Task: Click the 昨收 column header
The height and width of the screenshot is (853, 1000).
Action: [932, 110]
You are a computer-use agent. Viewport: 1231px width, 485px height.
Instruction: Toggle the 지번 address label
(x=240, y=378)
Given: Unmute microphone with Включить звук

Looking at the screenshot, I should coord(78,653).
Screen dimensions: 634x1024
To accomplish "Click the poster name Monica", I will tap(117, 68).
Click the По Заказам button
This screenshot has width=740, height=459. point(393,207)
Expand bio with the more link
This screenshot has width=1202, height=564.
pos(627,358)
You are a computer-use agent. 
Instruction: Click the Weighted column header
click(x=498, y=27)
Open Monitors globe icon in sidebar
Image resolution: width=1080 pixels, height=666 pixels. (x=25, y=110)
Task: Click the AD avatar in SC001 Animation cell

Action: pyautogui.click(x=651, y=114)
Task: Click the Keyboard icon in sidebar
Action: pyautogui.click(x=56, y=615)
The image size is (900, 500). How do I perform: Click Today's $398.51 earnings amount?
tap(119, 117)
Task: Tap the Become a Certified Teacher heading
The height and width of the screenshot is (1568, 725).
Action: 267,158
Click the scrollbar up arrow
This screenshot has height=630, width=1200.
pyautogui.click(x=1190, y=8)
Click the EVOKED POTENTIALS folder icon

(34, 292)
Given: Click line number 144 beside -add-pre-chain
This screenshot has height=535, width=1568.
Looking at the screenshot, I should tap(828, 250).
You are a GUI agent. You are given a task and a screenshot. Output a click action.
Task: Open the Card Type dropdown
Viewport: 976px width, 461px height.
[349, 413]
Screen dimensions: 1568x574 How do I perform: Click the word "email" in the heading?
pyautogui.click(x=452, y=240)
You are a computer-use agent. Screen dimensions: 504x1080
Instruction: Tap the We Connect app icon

++++++++

Directions: Exactly and only the lines from the one containing "Click the scrollbar up arrow" to the end of the entries above are to be written out.

Result:
Click the scrollbar up arrow
This screenshot has height=630, width=1200.
pyautogui.click(x=1190, y=8)
Click the EVOKED POTENTIALS folder icon

(34, 292)
Given: Click line number 144 beside -add-pre-chain
This screenshot has height=535, width=1568.
Looking at the screenshot, I should tap(828, 250).
You are a GUI agent. You are given a task and a screenshot. Output a click action.
Task: Open the Card Type dropdown
Viewport: 976px width, 461px height.
[349, 413]
Screen dimensions: 1568x574 How do I perform: Click the word "email" in the heading?
pyautogui.click(x=452, y=240)
You are a computer-use agent. Screen dimensions: 504x1080
Instruction: Tap the We Connect app icon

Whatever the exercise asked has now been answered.